- Origin: Bandung, West Java, Indonesia
- Genres: Dangdut; Dance-pop; Electropop; J-pop; Teen pop;
- Years active: 2011–present
- Label: 18 Musik
- Members: Atu; Kinang; Laras; Mega; Sarah;
- Past members: Opie; Rey; Uty; Yui;
- Website: 18musik.com

= Super Girlies =

Indonesian girl group

Super Girlies (スーパー・ガーリース) is an Indonesian girl group formed in 2011. The group is based in Bandung and is composed of Atu, Kinang, Laras, Mega, and Sarah. The former members, Opie, Rey, Uty, and Yui, left to pursue solo projects or retired. The group has been signed to the 18 Musik record label since their formation in 2011. Super Girlies are mainly a dance-pop and J-pop-influenced girl group, with their outfits heavily influenced by Harajuku fashion style. The group also released Dangdut singles, usually cover versions of well-known dangdut songs with teen pop arrangement. After releasing multiple singles since 2011, the group released their first album, Semangat, in 2015.

== Career ==
Super Girlies started their career on 14 February 2011, with their original line-up composed of Atu, Kinang, Laras, Mega, Opie, Sarah and Yui. Their first single, Malu Malu Mau, was released that year. The single was widely criticized on internet forums, especially by Hello! Project fans due to its heavy similarities with a single titled Rival released by Japanese idol girl group Berryz Kobo, a subgroup of Hello! Project. While the music video of the single itself used original concept and direction.
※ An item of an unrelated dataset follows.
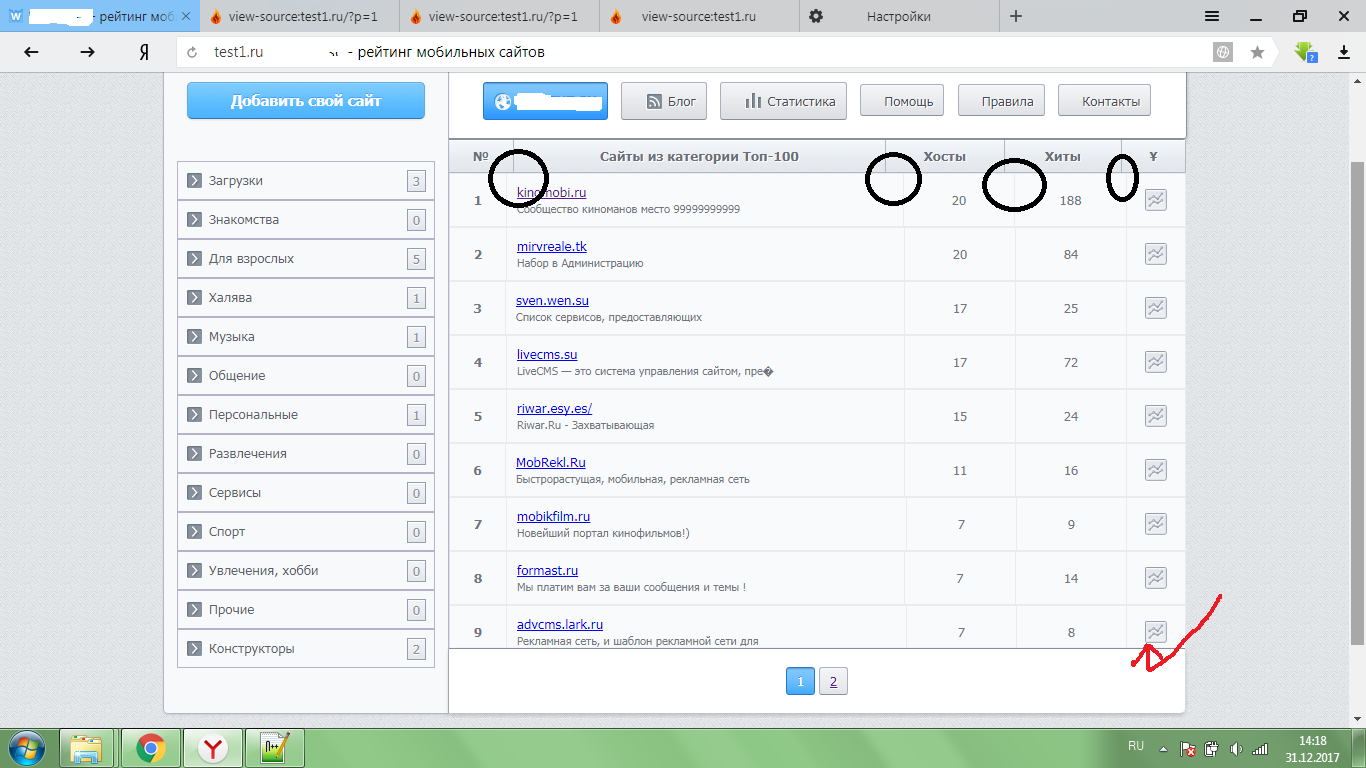
Task: Switch to view-source:test1.ru tab
Action: pos(697,16)
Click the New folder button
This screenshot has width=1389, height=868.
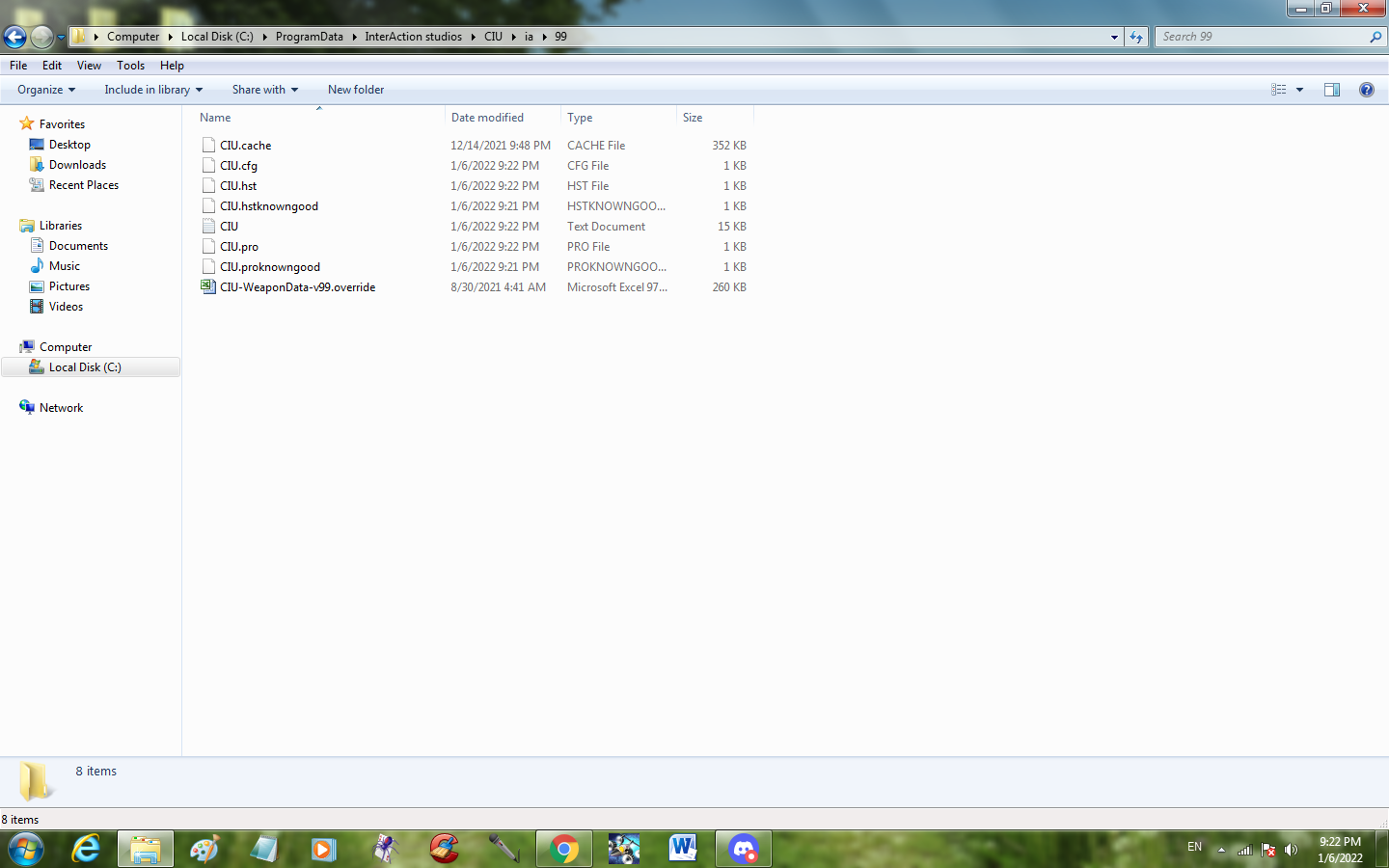point(355,90)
Their second single, Aw Aw Aw, was released near the end of 2011. The single proved to be their most successful single to date and is considered as their signature song, with its music video has gained over 3.7 million views on YouTube. During the making of the music video, Atu was physically unfit and temporarily replaced by Rey for the video shoot. Rey shortly afterwards left the group. Due to its popularity, in 2012 the single was picked as the opening theme of Indonesian teen soap opera Yang Masih di Bawah Umur (English: The Underage) which aired on RCTI, where the group also made cameos in some episodes of it.

On 25 January 2012, the group unexpectedly received the Outstanding Girlband Award at the 2012 Dahsyatnya Awards, beating the likes of already well-known girl groups such as 7icons and Cherrybelle. However on April, the group saw a change of its original line-up, when Yui left the group due to an unspecified health reason, she was then subsequently replaced by Uty. In the middle of 2012, Super Girlies released their third single, Missing You, a remake version of the original soundtrack of Indonesian teen soap opera Cinta Cenat-Cenut 2. Later that year, the group released their fourth single, Hip Hip Hura. The single was originally released by famous Indonesian singer Chrisye in 1985, while the cover version by the group is remade with new J-pop arrangement and feel.